**WHAT IS BEING ASKED:** Please repeat, from the entries that follow, the lines from the one containing "Select the tool icon with diagonal arrow" through the one containing "Given: Dismiss the tips tooltip with X" exactly, adding nothing.

**RAW DATA:**

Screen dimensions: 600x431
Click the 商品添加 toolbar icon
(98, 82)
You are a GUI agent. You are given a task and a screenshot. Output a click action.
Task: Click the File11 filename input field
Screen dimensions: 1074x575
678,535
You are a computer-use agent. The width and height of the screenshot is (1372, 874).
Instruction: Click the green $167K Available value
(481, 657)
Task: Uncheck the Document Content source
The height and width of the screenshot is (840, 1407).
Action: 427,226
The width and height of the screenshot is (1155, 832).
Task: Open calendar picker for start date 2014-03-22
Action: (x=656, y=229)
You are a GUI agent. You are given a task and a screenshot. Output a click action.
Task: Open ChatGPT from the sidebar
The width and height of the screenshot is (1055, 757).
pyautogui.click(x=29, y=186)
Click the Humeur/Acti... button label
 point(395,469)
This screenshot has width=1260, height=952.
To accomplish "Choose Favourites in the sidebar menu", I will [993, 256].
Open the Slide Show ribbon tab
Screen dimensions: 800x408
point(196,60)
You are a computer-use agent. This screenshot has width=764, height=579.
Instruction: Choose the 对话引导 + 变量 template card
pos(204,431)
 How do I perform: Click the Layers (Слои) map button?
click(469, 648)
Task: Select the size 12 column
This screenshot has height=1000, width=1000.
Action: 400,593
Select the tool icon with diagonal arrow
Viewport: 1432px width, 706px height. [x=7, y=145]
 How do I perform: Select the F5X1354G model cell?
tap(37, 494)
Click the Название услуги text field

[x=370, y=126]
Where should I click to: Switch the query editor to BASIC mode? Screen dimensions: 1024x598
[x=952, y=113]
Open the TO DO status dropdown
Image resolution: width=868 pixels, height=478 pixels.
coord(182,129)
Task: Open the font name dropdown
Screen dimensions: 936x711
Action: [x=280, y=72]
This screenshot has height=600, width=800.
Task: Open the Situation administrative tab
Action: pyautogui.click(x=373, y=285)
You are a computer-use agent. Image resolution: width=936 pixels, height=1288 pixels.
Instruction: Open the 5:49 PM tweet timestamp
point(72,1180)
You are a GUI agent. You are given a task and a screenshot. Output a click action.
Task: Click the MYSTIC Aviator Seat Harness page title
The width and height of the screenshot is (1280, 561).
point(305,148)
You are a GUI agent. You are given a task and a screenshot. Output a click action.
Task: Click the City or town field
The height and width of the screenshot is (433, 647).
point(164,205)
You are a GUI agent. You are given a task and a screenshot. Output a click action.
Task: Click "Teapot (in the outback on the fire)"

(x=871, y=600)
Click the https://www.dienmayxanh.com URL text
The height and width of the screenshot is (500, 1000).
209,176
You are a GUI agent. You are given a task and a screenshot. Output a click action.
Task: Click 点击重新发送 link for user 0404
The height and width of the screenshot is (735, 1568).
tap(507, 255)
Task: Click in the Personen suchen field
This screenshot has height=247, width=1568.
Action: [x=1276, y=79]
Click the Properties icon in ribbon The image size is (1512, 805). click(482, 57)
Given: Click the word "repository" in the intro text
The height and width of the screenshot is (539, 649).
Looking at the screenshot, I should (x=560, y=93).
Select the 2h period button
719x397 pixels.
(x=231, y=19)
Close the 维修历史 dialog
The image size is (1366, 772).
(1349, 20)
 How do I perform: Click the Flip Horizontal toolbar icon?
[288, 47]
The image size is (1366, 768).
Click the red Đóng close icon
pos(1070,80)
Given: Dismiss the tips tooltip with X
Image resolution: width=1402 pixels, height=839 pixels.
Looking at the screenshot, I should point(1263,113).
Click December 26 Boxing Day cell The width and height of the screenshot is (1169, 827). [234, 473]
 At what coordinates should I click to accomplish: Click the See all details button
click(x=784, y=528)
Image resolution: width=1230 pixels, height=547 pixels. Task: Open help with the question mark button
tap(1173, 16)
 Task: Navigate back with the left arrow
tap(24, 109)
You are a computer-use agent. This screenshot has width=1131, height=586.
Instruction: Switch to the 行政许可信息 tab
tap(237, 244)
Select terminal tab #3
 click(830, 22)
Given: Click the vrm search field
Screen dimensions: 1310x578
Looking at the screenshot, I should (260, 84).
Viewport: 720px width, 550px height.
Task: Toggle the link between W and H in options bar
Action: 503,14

**OUTPUT OF THE EXERCISE:**
Select the tool icon with diagonal arrow
Viewport: 1432px width, 706px height. [x=7, y=145]
 How do I perform: Select the F5X1354G model cell?
tap(37, 494)
Click the Название услуги text field

[x=370, y=126]
Where should I click to: Switch the query editor to BASIC mode? Screen dimensions: 1024x598
[x=952, y=113]
Open the TO DO status dropdown
Image resolution: width=868 pixels, height=478 pixels.
coord(182,129)
Task: Open the font name dropdown
Screen dimensions: 936x711
Action: [x=280, y=72]
This screenshot has height=600, width=800.
Task: Open the Situation administrative tab
Action: pyautogui.click(x=373, y=285)
You are a computer-use agent. Image resolution: width=936 pixels, height=1288 pixels.
Instruction: Open the 5:49 PM tweet timestamp
point(72,1180)
You are a GUI agent. You are given a task and a screenshot. Output a click action.
Task: Click the MYSTIC Aviator Seat Harness page title
The width and height of the screenshot is (1280, 561).
point(305,148)
You are a GUI agent. You are given a task and a screenshot. Output a click action.
Task: Click the City or town field
The height and width of the screenshot is (433, 647).
point(164,205)
You are a GUI agent. You are given a task and a screenshot. Output a click action.
Task: Click "Teapot (in the outback on the fire)"

(x=871, y=600)
Click the https://www.dienmayxanh.com URL text
The height and width of the screenshot is (500, 1000).
209,176
You are a GUI agent. You are given a task and a screenshot. Output a click action.
Task: Click 点击重新发送 link for user 0404
The height and width of the screenshot is (735, 1568).
tap(507, 255)
Task: Click in the Personen suchen field
This screenshot has height=247, width=1568.
Action: [x=1276, y=79]
Click the Properties icon in ribbon The image size is (1512, 805). click(482, 57)
Given: Click the word "repository" in the intro text
The height and width of the screenshot is (539, 649).
Looking at the screenshot, I should (x=560, y=93).
Select the 2h period button
719x397 pixels.
(x=231, y=19)
Close the 维修历史 dialog
The image size is (1366, 772).
(1349, 20)
 How do I perform: Click the Flip Horizontal toolbar icon?
[288, 47]
The image size is (1366, 768).
Click the red Đóng close icon
pos(1070,80)
Given: Dismiss the tips tooltip with X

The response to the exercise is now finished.